■ **課題 1**
板材のプレス成形に関する文章のうち、「図6は、このワーク3の中央に」から始まり「サーボプレスであってもよい。」で終わる部分を、「ワーク3」を「被加工板」に入れ替えて書き直してください。
■ **課題 2**
板材のプレス成形に関する文章を、最後の文の後から書き継いでください。

■ **原文**
════
図6は、このワーク3の中央に200mmの曲げ目標形状を設定した場合に、弾性スプリングバックや厚さ変化などが起因して、193mmの変位に止まった場合を示している。なお、図中、縞模様はZ軸コンター(等高線)を示す。多点式の成形プロセスは非線形であるため、成形されるワークに生じるずれが目標形状に対して許容偏差内に収まるまで、加工条件設計のやり直しを行うことが好ましい。
【0035】
次に、加工制御部113のスライド制御部115は、駆動部27を介してY軸ベッド21、X軸ベッド22をY軸方向、X軸方向に移動させる。ベッド本体211,221は、移動駆動源として、例えば油圧サーボプレス214,224に連結されており、駆動部27のXY軸駆動部271からの駆動信号を受けてX,Y軸方向にスライド駆動される。これによって、ワーク3の上面の任意の部位をプレス機25のワーク3に位置合わせすることができる。なお、移動駆動源は、電動プレス、サーボプレスであってもよい。
【0036】
プレス制御部116は、Z軸駆動部272を介してプレス機25を駆動させる。プレス機25は、ワーク3の板厚、材料、加工変位量を考慮して、最大押圧力を発生する能力を備えたものが採用され、最大押圧力が例えば数トン~数十トンの場合もある。
════
■ **提供情報**

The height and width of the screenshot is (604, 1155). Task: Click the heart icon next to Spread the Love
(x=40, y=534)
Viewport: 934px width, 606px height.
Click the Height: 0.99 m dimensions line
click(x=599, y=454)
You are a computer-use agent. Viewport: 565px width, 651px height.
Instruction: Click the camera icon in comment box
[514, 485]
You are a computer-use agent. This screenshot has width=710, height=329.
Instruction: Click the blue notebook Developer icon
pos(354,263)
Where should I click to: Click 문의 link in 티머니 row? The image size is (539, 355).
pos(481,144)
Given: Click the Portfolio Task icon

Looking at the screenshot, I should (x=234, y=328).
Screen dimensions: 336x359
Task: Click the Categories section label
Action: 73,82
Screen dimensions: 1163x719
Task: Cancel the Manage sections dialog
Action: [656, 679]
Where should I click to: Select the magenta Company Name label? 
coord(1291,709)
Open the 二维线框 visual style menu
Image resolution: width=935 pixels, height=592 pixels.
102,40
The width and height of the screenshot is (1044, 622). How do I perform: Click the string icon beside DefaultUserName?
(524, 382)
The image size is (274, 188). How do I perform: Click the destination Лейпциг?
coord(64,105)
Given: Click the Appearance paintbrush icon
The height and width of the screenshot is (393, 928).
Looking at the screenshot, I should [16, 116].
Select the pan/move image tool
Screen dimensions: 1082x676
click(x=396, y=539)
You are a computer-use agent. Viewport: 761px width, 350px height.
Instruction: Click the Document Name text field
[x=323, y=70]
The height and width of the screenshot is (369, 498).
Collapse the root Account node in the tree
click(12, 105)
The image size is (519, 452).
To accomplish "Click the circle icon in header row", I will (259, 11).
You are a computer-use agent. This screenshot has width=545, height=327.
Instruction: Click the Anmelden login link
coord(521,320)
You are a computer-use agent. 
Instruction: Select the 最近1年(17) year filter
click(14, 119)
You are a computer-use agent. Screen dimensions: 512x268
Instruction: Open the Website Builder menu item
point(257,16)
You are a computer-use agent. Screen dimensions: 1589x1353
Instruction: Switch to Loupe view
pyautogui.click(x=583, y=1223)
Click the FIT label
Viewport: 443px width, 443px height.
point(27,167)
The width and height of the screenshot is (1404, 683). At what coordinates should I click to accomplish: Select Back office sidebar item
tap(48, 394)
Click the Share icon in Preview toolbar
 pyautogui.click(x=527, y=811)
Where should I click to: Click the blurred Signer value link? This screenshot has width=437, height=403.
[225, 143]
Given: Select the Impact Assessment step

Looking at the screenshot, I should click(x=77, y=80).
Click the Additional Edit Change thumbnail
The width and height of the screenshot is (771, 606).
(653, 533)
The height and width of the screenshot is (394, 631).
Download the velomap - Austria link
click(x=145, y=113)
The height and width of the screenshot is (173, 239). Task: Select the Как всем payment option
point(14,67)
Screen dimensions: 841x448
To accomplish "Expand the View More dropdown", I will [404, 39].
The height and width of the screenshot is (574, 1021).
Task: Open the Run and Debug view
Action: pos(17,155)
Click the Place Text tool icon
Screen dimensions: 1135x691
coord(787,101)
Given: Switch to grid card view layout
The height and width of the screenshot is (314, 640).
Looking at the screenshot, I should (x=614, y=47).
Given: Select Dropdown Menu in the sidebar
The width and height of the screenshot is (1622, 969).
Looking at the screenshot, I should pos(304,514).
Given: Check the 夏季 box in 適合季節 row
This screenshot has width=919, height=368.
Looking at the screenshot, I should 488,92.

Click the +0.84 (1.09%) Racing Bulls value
════
■ **最終回答 1**
図6は、この被加工板の中央に200mmの曲げ目標形状を設定した場合に、弾性スプリングバックや厚さ変化などが起因して、193mmの変位に止まった場合を示している。なお、図中、縞模様はZ軸コンター(等高線)を示す。多点式の成形プロセスは非線形であるため、成形されるワークに生じるずれが目標形状に対して許容偏差内に収まるまで、加工条件設計のやり直しを行うことが好ましい。
【0035】
次に、加工制御部113のスライド制御部115は、駆動部27を介してY軸ベッド21、X軸ベッド22をY軸方向、X軸方向に移動させる。ベッド本体211,221は、移動駆動源として、例えば油圧サーボプレス214,224に連結されており、駆動部27のXY軸駆動部271からの駆動信号を受けてX,Y軸方向にスライド駆動される。これによって、被加工板の上面の任意の部位をプレス機25の被加工板に位置合わせすることができる。なお、移動駆動源は、電動プレス、サーボプレスであってもよい。

■ **最終回答 2**
【0037】
図7は、演算部110(又は演算部411)によって実行される加工条件設計支援処理の一例を示すフローチャートである。まず、設計プログラムが起動されて、ワーク3の諸元情報及び目標形状情報が取得される(ステップ#1)。次いで、初期加工条件の設計処理が実行される(ステップ#3)。初期加工条件は、予め設定された方法に従って、ワーク3の支持条件、加工位置(X,Y座標値)、加工変位(Z値)、加工順番(n)、加工時間(t)が設計される。なお、初期加工条件の一部は、マニュアル設定であってもよく、また例えば加工時間が固定である場合では自動的に設定されてもよい。他の条件は、種々のルールに従って設計可能である。例えば、加工位置の個数は、サイズに対応させて設計可能であり、加工位置は、目標形状に対応させて設計可能であり、加工変位は、加工位置の個数及び加工位置に応じて設計可能である。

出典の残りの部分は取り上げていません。